Aubrey Plaza has become Hollywood’s poster girl for sarcasm. Many of her roles — as Seth Rogen’s quirky girlfriend in “Funny People,” the obscenity-spewing Julie Powers in “Scott Pilgrim vs. the World” and, most notably, the consistently dour April Ludgate on NBC’s “Parks and Recreation” — have cemented her image as the 20-something woman most likely to say, “Whatever.”
But in the new indie film “Safety Not Guaranteed,” currently in theaters, Plaza branches out to play Darius, an intern at a Seattle magazine who bonds with a man (Mark Duplass) determined to travel back in time.
The 27-year-old Wilmington, Del., native recently did a bit of time-traveling with us during a telephone conversation in which she reminisced about summers at the Delmarva beaches, her obsession with Judy Garland and her recently established “unspoken connection” with Bill Murray.
QAs someone who grew up in Delaware , did you ever go to the Delaware beaches when you were a kid?
Plaza: Oh, yeah — I spent my summers there. I spent my summers at Rehoboth or Bethany Beach or Ocean City.
Did you rent a house when you would go?
Plaza: My parents would always rent a house. They would either rent a house a block from the beach or they would go on the bay side. Some years, we would stay on the bay side and go crabbing and do all that kind of stuff. And then as I got older, senior week started happening. And then you’d go to Dewey Beach and rent a house with your friends and try not to get arrested.
There’s a moment in “Safety Not Guaranteed” where your character asks another character what era he would visit if he could go back in time. What’s your answer to that?
Plaza: I, for the longest time, have been a crazy Judy Garland fan. I mean, I was obsessed with her growing up.

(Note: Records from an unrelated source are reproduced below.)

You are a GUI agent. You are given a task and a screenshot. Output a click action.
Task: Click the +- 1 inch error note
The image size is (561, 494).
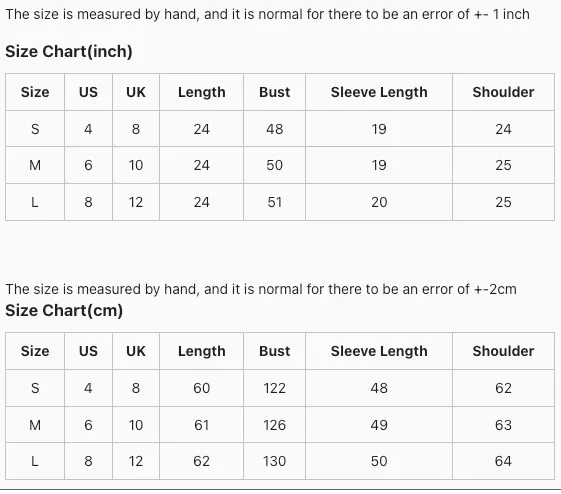[267, 14]
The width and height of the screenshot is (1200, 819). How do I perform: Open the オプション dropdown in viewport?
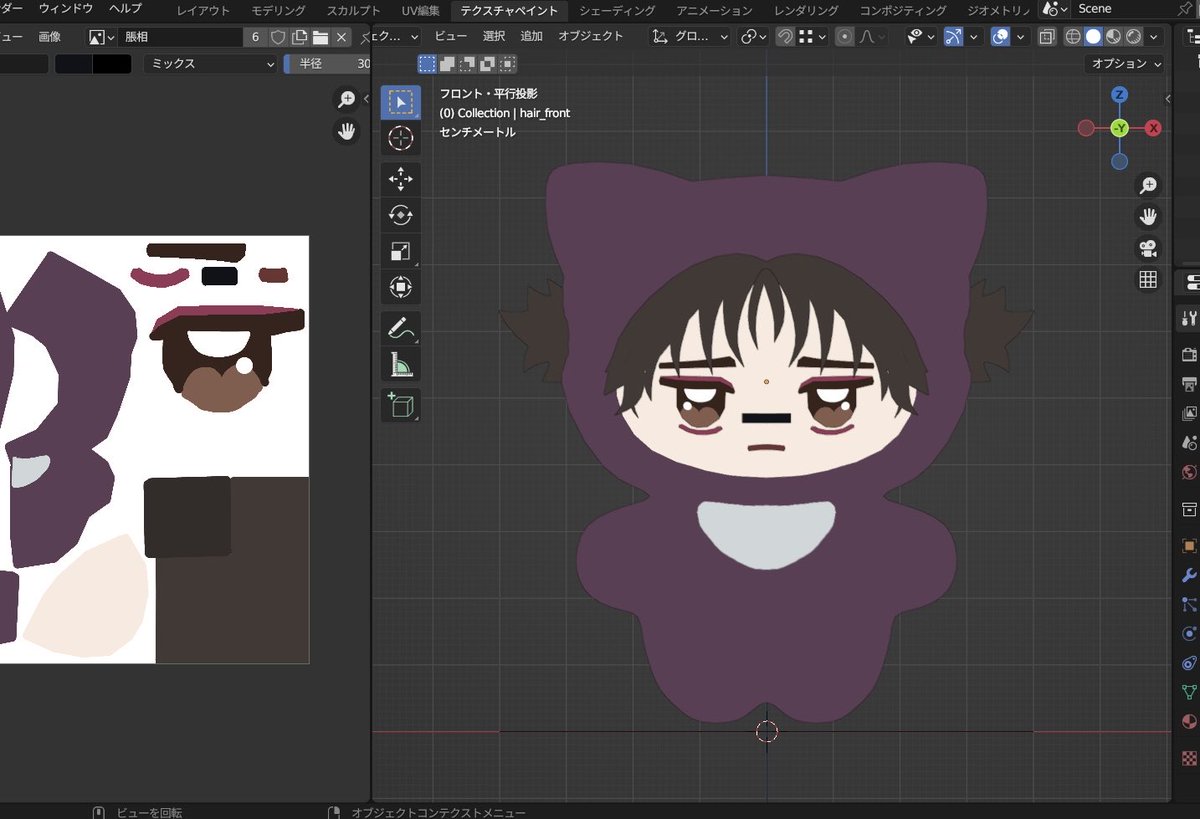tap(1127, 63)
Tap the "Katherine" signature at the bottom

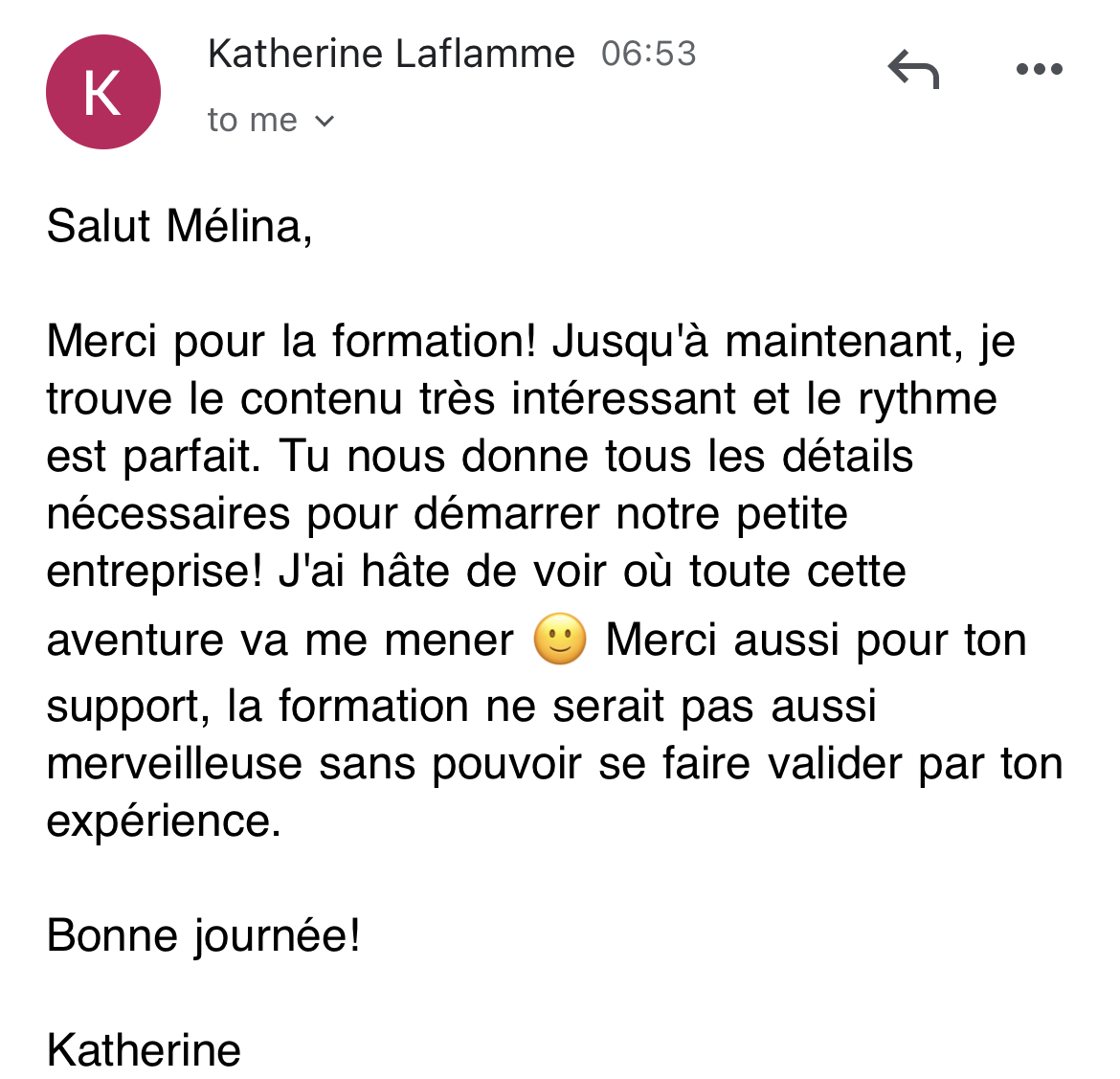click(144, 1050)
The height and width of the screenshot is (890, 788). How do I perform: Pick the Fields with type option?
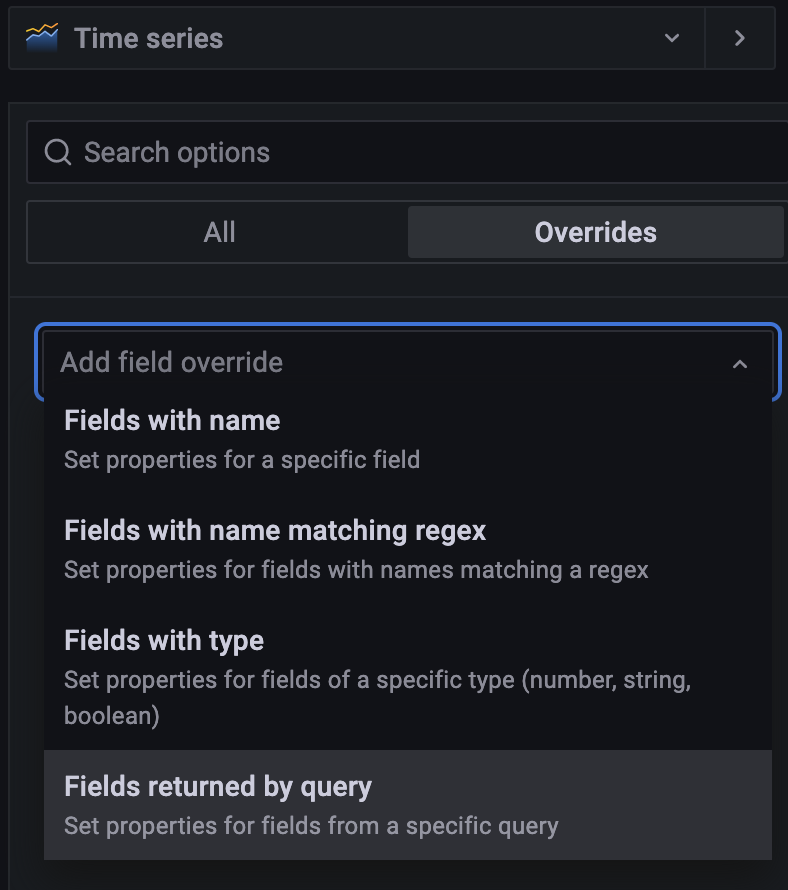point(164,640)
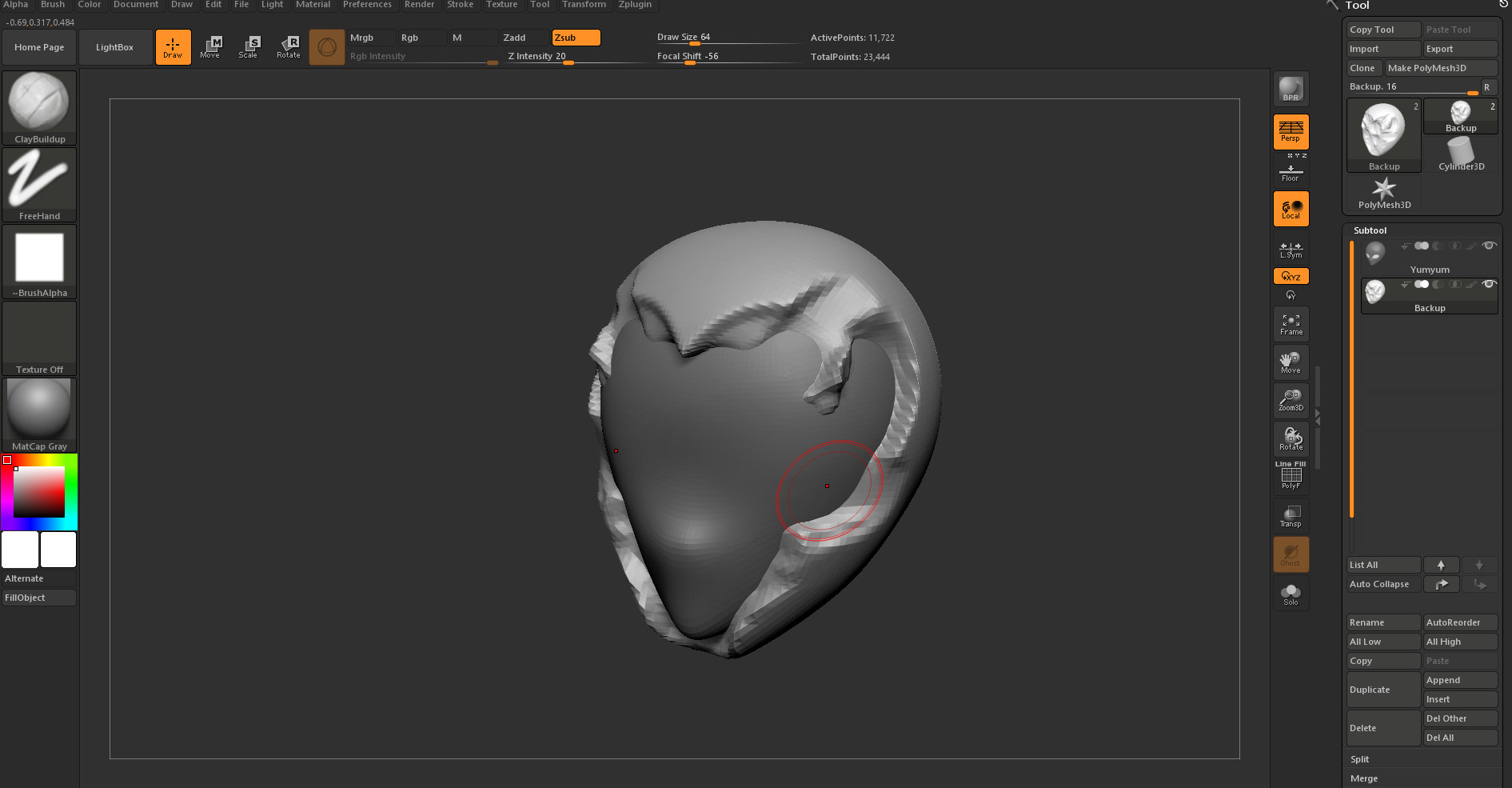Select the Zoom3D navigation icon
This screenshot has width=1512, height=788.
(x=1291, y=400)
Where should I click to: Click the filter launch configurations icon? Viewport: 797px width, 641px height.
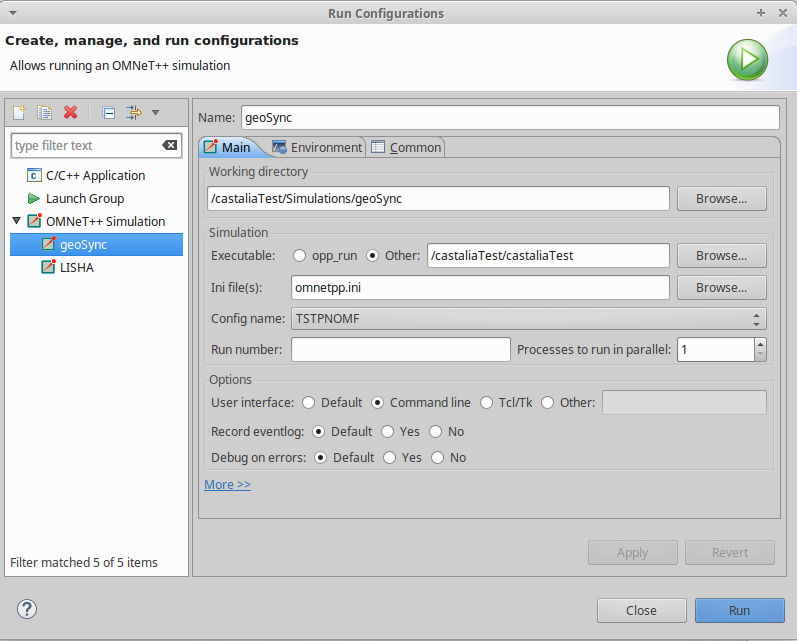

It was unhealthy. The first thing I think about is going back in time to see her live or hang out with her or, I don’t know.
I would totally go back to the ’60s and see some of her crazy concerts at the Palladium or something, you know? I’m fascinated by that.
Did the Judy Garland thing start because you saw “The Wizard of Oz”?
Plaza: No, although I do love “The Wizard of Oz.” To be honest, I did this project in seventh grade, I think, where I had to . . . do a report on the ’60s, and I had to profile people that were alive or died during that decade. And I randomly chose Judy Garland because she died in 1969, so I did a whole thing on her. Then I started reading all of these different articles about her and doing all this Internet research about her. And I kept coming up with different explanations of her death, and it just really — I turned into Nancy Drew or something. I was like, “Some people say that she committed suicide. Some people say it was an accidental overdose. What was it? How did she die?”
I don’t know why, but I took that project on myself because I was so fascinated by her, and then I started listening to her music because of that, and then I started watching her movies. I remember seeing “Meet Me in St. Louis” and “A Star is Born” and just feeling completely in love with her and feeling like she was just the most amazing performer that’s ever existed. It all spun from a homework project. So something valuable came out of homework.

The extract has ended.